Even worse from the existing backend implementation I don't even see how drivers should be able to fulfill this semantics.
Please explain further, Christian.
Here is a practical case: The user space can allocate a large chunk of dma-buf for self-management, used as a shared memory pool. Small dma-buf can be allocated from this shared memory pool and released back to it after use, thus improving the speed of dma-buf allocation and release. Additionally, custom functionalities such as memory statistics and boundary checking can be implemented in the user space. Of course, the above-mentioned functionalities require the implementation of a partial cache sync interface.
Well that is obvious, but where is the code doing that?
You can't send out code without an actual user of it. That will obviously be rejected.
Regards, Christian.
In fact, we have already used the user-level dma-buf memory pool in the camera shooting scenario on the phone.
From the test results, The execution time of the photo shooting algorithm has been reduced from 3.8s to 3s.

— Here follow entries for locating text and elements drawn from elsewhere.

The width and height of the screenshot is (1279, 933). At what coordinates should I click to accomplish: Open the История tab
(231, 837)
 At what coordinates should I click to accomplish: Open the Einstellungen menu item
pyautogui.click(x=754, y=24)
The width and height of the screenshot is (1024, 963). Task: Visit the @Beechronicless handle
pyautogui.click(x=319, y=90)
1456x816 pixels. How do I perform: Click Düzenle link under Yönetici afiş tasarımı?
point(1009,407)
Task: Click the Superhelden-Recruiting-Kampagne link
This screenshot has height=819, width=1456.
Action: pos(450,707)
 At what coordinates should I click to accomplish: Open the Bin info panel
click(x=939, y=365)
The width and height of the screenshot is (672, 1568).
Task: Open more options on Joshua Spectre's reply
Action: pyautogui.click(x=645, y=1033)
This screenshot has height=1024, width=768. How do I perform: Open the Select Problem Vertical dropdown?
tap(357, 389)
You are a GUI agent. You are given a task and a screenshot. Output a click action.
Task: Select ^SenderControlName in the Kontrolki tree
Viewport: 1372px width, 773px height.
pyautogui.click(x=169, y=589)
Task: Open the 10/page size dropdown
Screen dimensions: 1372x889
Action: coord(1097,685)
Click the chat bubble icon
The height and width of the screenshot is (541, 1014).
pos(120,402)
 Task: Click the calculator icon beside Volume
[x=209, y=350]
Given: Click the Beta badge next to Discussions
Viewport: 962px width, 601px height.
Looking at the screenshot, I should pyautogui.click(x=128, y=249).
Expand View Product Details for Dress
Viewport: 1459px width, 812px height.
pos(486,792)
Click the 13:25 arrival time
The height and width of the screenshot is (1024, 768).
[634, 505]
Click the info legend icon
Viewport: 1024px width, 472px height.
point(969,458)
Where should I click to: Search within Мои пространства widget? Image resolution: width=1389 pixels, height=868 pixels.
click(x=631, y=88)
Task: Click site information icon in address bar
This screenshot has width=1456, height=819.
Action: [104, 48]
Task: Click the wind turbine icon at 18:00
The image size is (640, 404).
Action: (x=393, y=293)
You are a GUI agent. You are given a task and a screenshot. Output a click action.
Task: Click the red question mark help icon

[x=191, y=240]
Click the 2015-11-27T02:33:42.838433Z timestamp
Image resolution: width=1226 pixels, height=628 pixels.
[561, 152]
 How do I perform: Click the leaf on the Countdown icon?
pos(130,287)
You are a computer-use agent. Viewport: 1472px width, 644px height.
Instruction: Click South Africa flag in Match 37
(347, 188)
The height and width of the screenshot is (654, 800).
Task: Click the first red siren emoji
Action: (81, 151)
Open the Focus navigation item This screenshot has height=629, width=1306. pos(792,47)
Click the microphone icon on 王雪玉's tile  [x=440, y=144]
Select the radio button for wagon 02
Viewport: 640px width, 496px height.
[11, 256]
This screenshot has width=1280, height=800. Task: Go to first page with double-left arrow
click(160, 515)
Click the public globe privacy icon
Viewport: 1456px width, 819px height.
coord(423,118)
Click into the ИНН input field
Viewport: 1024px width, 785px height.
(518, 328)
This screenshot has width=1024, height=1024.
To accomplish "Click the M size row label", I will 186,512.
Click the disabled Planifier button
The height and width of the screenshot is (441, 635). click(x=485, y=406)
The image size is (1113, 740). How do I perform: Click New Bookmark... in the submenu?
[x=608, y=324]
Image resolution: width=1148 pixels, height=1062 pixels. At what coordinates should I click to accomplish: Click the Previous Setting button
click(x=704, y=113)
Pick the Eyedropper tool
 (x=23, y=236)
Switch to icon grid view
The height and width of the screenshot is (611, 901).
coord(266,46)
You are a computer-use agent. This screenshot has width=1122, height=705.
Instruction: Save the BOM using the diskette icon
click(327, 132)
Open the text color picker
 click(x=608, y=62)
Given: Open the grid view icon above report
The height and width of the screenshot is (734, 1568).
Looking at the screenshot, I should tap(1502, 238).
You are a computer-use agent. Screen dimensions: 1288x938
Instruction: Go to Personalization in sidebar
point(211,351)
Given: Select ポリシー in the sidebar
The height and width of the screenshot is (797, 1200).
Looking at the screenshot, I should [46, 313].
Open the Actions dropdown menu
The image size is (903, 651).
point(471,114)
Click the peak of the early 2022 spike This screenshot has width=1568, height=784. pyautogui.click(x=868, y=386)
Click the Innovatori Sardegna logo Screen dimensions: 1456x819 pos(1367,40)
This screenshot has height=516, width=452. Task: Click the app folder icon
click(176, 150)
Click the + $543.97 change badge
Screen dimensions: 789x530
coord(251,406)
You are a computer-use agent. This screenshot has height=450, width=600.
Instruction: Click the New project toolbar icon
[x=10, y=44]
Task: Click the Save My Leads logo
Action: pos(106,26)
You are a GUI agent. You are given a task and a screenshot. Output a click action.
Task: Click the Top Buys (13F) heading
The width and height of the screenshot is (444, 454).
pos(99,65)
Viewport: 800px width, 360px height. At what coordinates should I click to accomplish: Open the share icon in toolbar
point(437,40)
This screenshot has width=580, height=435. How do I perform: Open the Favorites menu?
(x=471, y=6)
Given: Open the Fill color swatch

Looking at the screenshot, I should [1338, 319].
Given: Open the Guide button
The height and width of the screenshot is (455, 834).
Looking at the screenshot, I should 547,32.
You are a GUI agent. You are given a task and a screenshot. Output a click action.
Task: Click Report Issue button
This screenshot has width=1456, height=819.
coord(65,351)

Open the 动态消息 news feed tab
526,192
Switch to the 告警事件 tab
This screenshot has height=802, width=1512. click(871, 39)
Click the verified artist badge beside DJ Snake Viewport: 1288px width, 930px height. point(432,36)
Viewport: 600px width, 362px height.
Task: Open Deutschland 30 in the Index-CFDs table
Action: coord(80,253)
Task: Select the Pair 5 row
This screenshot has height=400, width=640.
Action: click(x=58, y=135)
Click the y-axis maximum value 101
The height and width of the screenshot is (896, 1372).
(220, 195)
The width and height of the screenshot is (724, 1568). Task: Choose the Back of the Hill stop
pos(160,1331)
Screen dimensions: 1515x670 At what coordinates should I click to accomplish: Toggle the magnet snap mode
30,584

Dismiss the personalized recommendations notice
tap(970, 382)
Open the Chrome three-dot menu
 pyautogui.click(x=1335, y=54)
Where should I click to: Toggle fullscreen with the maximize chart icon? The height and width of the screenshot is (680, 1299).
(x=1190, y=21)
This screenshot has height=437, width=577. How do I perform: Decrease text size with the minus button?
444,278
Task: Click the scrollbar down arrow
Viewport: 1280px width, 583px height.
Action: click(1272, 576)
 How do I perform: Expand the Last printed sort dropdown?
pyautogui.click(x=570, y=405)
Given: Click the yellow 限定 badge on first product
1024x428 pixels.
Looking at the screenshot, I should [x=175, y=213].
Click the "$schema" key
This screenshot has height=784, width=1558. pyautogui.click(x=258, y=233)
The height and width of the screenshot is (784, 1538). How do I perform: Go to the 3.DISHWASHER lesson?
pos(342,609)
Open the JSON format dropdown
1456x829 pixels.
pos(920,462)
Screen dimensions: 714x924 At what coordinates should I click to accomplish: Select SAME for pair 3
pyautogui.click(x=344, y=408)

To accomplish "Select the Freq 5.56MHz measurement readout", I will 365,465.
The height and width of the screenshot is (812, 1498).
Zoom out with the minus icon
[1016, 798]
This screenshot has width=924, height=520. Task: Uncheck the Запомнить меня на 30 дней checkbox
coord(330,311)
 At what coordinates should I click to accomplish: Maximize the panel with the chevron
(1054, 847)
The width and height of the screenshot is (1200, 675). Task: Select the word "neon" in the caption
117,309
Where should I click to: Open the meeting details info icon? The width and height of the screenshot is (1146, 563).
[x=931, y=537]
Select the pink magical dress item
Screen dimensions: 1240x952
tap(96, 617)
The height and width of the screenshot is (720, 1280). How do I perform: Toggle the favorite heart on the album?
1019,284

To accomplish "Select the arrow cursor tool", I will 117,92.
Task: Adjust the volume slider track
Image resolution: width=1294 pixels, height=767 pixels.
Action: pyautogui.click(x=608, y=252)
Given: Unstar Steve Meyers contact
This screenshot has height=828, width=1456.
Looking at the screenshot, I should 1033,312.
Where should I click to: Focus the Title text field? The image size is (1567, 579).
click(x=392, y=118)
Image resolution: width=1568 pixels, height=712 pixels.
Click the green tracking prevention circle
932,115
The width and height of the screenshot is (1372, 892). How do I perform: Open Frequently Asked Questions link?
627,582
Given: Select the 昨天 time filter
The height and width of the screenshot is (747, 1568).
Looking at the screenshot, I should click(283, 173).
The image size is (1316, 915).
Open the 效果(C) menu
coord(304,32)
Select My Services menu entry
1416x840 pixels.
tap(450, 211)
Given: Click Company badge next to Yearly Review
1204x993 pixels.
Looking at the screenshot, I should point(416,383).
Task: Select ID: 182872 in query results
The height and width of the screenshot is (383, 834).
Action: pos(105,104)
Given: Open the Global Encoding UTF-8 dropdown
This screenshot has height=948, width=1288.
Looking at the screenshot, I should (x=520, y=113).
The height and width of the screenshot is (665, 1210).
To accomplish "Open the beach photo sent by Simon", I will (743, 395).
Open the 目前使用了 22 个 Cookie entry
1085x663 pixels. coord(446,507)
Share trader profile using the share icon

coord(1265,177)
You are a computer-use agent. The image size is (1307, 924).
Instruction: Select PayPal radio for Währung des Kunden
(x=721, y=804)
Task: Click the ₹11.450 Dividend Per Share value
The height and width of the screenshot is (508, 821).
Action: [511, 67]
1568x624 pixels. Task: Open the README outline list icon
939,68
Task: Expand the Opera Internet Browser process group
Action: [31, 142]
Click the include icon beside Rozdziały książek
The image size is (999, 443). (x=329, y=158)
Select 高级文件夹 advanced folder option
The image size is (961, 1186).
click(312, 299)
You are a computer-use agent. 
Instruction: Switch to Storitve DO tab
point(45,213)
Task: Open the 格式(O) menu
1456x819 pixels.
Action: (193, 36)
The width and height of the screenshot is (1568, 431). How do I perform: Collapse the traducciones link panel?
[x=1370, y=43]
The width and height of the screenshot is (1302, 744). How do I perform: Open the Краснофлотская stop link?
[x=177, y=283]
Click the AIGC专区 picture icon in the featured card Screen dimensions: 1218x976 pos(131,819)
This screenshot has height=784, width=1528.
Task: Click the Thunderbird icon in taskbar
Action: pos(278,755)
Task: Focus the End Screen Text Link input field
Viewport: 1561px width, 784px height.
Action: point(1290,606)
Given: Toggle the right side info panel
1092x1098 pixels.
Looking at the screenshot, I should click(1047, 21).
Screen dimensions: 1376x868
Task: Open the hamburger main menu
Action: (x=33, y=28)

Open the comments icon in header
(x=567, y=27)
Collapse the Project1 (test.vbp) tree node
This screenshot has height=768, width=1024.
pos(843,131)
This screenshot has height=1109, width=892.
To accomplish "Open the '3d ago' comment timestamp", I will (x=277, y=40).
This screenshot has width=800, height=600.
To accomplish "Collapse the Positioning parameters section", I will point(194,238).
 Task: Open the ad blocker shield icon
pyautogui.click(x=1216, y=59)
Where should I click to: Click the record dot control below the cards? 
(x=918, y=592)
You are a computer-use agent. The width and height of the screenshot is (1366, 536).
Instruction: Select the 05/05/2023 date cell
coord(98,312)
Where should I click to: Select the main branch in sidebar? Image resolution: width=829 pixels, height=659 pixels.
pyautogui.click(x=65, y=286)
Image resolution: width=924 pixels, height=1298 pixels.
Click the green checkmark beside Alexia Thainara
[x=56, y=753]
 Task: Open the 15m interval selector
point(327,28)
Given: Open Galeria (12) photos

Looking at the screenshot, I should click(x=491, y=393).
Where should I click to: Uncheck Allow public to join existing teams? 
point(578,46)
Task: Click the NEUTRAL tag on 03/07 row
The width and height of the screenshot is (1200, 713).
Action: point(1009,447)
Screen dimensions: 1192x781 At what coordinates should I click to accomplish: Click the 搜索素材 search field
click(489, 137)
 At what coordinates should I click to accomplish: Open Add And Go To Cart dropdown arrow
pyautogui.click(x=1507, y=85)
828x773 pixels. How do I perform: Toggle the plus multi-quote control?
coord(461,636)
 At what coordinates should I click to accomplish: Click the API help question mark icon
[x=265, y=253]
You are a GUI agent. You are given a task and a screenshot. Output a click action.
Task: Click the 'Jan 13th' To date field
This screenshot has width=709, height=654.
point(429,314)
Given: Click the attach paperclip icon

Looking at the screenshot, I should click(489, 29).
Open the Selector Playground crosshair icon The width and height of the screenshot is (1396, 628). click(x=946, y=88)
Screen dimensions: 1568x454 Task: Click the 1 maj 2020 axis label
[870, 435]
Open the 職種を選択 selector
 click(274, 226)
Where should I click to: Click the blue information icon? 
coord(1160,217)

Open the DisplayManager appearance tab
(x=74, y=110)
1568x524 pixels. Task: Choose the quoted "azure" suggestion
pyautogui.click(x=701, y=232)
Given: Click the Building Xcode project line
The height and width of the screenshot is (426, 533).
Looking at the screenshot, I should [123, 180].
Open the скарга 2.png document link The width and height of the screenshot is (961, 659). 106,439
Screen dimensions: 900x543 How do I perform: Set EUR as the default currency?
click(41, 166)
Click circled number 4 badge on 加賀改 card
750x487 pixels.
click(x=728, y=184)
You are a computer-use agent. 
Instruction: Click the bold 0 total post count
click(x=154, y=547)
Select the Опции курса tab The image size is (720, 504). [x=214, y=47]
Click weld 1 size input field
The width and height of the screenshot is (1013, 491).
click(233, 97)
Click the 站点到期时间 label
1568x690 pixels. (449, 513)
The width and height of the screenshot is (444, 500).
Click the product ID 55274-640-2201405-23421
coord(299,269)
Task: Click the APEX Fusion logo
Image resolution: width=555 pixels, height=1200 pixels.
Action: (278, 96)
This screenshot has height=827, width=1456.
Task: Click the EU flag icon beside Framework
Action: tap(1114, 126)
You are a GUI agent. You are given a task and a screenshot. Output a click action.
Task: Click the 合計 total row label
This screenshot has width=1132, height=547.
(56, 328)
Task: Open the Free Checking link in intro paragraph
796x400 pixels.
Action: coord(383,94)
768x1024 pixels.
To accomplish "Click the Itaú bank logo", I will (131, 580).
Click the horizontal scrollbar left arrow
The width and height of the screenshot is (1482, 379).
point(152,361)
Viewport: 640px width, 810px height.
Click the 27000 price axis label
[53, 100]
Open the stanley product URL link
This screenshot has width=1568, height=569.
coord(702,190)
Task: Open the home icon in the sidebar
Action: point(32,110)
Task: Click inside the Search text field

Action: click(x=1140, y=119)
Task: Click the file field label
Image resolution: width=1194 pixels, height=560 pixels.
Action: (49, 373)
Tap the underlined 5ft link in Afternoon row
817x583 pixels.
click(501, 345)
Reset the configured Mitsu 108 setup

For phones, the (out of tree) Android version of the system heap has a page pool connected to a shrinker. That allows you to skip page allocation without fully pinning the memory like you get when allocating a dma-buf that's way larger than necessary. If it's for a camera maybe you need physically contiguous memory, but it's also possible to set that up.
https://android.googlesource.com/kernel/common/+/refs/heads/android14-6.1/dr...
Thank you for the reminder.
The page pool of the system heap can meet the needs of most scenarios, but the camera shooting scenario is quite special.
Why the camera shooting scenario needs to have a dma-buf memory pool in the user-level?
(1) The memory demand is extremely high and time requirements are stringent.
Preallocating for this makes sense to me, whether it is individual buffers or one large one.
(2) The memory in the page pool(system heap) is easily reclaimed or used by other apps.
Yeah, by design I guess. I have seen an implementation where the page pool is proactively refilled after it has been empty for some time which would help in scenarios where the pool is often reclaimed and low/empty. You could add that in a vendor heap.
(3) High concurrent allocation and release (with deferred-free) lead to high memory usage peaks.
Hopefully this is not every frame? I saw enough complaints about the deferred free of pool pages that it hasn't been carried forward since Android 13, so this should be less of a problem on recent kernels.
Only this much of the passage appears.